By Jan Adlmann with Barbara McIntyre
Anonymous Bosch, the very clever title of one group exhibition – among many – in which Carlos Quinto Kemm recently participated, is a terrific touchstone to this artist’s passing strange work. There’s most definitely a hint of the delightfully lunatic universe of Hieronymous Bosch in many of Kemm’s works. But, behind that irrational veil, there’s also a soupcon of Bosch’s perverse delight in representing delicious carnality, corruption and chaos. Often, Kemm, like Bosch, enshrines his little vignettes – little three-D theatrical tableaux, in fact – in an enchantingly bejeweled (and occasionally more than a trifle “dotty”) daintiness.
This kind of brilliant transmutation of passion is not unlike the gorgeous, enamel-like colors and intricate patterns of Persian miniature paintings, where fantastic myths and boudoir secrets alike become primarily excuses for a riot of great decor.
After recovering from the instant seductiveness of Kemm’s works, many art lovers ought to be transfixed not merely by their dizzying array of art historical quotations, but also by his highly considered, highly eclectic borrowings form a couple of very disparate traditions – from Byzantine mosaics to Coromandel screens, from books of hours to Peter Carl Faberge, from Gobelins to cloisonn‚. Kemm’s most successful work represents the rare reappearance (albeit hallucinatory) of a slender thread of preciousity running through the history of art. If we didn’t have Cellini, Renaissance art would be slightly diminished, for example, El Amor Brujo is a consummate fantasia by Carlos Kemm, not the least because he is once again drawn to a real penchant, an amour propre, i.e., Love, and the garden of earthly delights. That there is often a lingering scent, like patchouli, of San Francisco psychedelics about all this puts some off, but turns me on.
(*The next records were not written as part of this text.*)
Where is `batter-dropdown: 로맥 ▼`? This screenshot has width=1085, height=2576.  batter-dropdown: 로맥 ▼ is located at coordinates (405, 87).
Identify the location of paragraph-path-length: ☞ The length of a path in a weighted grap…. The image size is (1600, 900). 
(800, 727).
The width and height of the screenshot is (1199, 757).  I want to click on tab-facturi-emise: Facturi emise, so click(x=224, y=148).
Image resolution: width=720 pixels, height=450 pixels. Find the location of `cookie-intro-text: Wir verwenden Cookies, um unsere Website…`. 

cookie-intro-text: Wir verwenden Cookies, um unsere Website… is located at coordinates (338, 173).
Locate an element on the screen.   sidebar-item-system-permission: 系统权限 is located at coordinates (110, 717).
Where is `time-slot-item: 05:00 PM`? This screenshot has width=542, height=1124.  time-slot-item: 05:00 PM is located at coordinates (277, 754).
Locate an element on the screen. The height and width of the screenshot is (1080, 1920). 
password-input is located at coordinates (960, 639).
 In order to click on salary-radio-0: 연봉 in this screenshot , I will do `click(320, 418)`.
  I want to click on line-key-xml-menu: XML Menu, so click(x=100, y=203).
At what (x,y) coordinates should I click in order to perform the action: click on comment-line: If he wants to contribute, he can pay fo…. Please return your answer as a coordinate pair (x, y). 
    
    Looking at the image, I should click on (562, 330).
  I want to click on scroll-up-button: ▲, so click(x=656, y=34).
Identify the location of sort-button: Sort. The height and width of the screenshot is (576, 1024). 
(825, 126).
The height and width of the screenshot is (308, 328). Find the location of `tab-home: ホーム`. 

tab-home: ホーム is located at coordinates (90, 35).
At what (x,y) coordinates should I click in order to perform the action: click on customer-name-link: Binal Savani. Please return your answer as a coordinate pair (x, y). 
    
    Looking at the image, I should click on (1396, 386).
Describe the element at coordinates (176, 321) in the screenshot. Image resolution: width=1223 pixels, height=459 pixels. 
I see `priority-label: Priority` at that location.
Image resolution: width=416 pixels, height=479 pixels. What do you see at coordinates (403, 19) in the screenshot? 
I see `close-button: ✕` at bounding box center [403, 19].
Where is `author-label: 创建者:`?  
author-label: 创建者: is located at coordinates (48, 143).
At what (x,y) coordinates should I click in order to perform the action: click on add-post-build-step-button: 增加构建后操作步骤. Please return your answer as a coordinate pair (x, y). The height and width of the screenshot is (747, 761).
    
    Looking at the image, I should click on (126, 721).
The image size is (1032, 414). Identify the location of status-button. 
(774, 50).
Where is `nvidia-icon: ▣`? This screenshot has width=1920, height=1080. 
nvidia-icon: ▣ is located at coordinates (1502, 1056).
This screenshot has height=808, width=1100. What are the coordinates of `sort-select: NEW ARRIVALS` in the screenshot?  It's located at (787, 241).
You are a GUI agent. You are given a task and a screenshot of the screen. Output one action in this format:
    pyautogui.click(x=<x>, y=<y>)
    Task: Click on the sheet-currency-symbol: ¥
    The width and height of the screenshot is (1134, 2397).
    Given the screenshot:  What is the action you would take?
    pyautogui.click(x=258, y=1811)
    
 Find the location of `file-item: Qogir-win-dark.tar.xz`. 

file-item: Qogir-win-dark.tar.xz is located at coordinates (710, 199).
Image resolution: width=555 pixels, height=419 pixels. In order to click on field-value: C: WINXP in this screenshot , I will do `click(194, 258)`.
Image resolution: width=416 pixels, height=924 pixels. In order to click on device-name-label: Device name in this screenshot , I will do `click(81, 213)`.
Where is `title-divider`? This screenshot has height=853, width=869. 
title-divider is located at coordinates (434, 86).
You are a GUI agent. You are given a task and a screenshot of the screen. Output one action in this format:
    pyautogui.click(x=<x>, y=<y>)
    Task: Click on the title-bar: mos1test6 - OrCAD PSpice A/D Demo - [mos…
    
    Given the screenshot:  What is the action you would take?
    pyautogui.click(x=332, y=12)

What dreamy concoctions these are.
La Leyenda de la Luz, (the Legend of Light) – which looks, at first, like a detail from an especially trippy tanka – also illustrates the kind of grand subjects Kemm is inclined to tackle – with a jeweler’s lupe, however. This work, a tour de force of collage, and an art historian’s little nightmare, beautifully sums up the horror vacui which pervades his work – and which is essential to the beauty of Hispano-Moorish art, still another pungent ingredient in this artist’s eccentric vision.
Finally, aficionados of New Mexico’s rich Hispanic art history may detect, as I do, a religious, almost cultish compulsion behind these strange tableaux. The painted and richly ornamented shrine is a beloved format in that venerable tradition; about such shrines, as here, there occasionally hovers the breath of immanence. It is even possible, after all, that this wonderfully peculiar work is, effectively, Carlos Quinto Kemm’s personal avenue to revelation, through art.
– 1996 Contemporary Art in New Mexico, by Jan Adlmann and Barbara McIntyre, Craftsman House in Association with G & B Arts International Publishers.